When you create a user account in OS X, the system will create default share points for the account, so if you enable file sharing you can access your data with little additional effort, if any. Most of these shared locations, such as the home folder, are specific for the user itself; however, in addition to these the system will make the user's Public folder and its enclosed "Drop Box" folder more openly available to other users on the system.
While access to these folders is limited to the users on the system by default, if you have enabled the Guest account for any reason, then you might unintentionally give strangers access to your system. This is especially true if you are on a work or public network (such as an open Wi-Fi hotspot at a cafe), where there might be many random people connected to the same network.
Some networks offer additional security against this by blocking file sharing activity, but most do not. Therefore, you have four options available to you for securing file sharing on your system:
- Disable the Guest account
Since the Guest account is the means by which you allow non-account-holders access to your system, disabling it in the Users & Groups system preferences should prevent anyone from simply logging on to your system when it's available on the network. Unless you need to provide public access for any reason, then it's a good idea to keep this account disabled.
- Disable file sharing
Of course if you do not use file sharing, you might want to consider disabling the service altogether. This can be done in the Sharing system preferences, where you can simply uncheck the box next to File Sharing to disable it.

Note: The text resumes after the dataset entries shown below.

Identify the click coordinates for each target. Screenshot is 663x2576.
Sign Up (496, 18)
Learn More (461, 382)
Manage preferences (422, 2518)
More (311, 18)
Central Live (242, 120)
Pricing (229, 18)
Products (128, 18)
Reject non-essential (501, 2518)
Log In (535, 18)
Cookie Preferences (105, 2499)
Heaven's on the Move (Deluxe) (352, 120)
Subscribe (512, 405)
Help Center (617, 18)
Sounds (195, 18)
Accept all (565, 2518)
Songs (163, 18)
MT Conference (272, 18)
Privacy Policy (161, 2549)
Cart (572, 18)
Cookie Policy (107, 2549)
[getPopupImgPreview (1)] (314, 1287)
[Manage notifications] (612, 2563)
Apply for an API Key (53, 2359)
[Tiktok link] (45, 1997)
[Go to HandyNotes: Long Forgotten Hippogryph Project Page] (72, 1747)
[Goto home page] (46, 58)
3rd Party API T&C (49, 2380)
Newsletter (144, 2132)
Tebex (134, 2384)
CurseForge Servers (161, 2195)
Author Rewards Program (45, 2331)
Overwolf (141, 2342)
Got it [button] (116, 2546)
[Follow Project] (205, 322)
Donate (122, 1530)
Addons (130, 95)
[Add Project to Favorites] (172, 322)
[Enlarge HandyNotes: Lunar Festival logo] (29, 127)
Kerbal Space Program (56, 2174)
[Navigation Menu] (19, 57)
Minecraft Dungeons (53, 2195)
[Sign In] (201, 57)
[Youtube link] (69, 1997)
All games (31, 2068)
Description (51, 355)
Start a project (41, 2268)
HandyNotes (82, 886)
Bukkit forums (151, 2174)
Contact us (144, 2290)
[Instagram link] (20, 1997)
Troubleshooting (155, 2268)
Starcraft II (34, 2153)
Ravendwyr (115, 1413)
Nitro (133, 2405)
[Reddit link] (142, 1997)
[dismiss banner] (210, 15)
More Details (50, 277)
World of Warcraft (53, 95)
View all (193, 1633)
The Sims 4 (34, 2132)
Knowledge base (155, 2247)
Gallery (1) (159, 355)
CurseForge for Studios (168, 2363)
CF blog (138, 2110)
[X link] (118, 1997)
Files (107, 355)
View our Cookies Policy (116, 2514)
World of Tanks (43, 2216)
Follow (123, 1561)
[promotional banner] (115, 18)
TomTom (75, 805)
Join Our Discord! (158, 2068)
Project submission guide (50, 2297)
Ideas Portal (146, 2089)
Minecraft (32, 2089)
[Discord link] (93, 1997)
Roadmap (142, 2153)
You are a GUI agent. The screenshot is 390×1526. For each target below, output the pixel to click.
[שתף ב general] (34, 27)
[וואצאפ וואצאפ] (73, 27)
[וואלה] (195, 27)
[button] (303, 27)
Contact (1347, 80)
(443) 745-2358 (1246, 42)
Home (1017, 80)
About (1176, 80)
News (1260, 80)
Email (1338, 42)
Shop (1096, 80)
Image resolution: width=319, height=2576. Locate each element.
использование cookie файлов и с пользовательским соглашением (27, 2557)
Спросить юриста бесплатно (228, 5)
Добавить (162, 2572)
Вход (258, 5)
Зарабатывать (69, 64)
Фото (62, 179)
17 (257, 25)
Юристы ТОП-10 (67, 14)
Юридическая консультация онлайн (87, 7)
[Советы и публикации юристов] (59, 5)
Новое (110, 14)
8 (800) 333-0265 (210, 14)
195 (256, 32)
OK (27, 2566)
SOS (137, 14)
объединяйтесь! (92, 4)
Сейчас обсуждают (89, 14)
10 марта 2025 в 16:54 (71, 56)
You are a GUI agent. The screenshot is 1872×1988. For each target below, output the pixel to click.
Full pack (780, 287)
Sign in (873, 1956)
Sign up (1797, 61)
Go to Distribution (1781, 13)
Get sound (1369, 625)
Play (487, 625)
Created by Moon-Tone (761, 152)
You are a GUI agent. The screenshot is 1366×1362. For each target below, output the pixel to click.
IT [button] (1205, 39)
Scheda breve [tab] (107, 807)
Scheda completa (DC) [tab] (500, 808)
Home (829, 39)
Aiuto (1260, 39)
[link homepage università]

This option has the benefit of keeping your current File Sharing and user setup configurations intact, so you can prevent access when in a public area, but then enable it when needed, to allow access when on a known and trusted network (such as that at your home).
- Remove unneeded share points
The next option is to simply remove the Public folder share points. Often these are not needed since the only ones logging into your system are the local users. By disabling the Public shared folders, you can keep Guest access enabled but prevent it from having file sharing access.
To remove these share points, go to the Sharing system preferences and select the File Sharing section. In here, you will see the shared folder list, which will by default only include the Public folders for each account on the system. To remove them, simply select them and click the minus button, followed by confirming the changes.
In addition, you can perform this step using the OS X command line, which can be done by running the following command in the OS X Terminal application:
sudo dscl . -delete "/SharePoints/FULL USER NAME's Public Folder"
In this command, replace the "FULL USER NAME" part with the full name of the account in question, so for instance if my account's name is "Topher Kessler" with my login as "tkessler," then I would use the following command:
sudo dscl . -delete "/SharePoints/Topher Kessler's Public Folder"
Note that the name of the share point in this command should reflect the "Shared Folders" names listed in the File Sharing system preferences, so you can use that as a means for confirming the proper SharePoint folder name to use in the command. You can also do this by running the following command to list all share points on the system:
dscl . -list /SharePoints
While the use of the command line might seem redundant to the System Preferences, it can be beneficial if you are configuring a system remotely using an SSH connection.
- Secure share points
While removing the share points is one option, securing them is another. Most automatic share points in OS X will be secured, but to do so for the Public folders, you simply need to deny access to the "Everyone" group. To do this, select one of the Public folder listings in the File Sharing system preferences, and in the list of users you should see an Everyone group. Set this group from its default "Read Only" status to "No Access," and when done for all folders you should be good to go.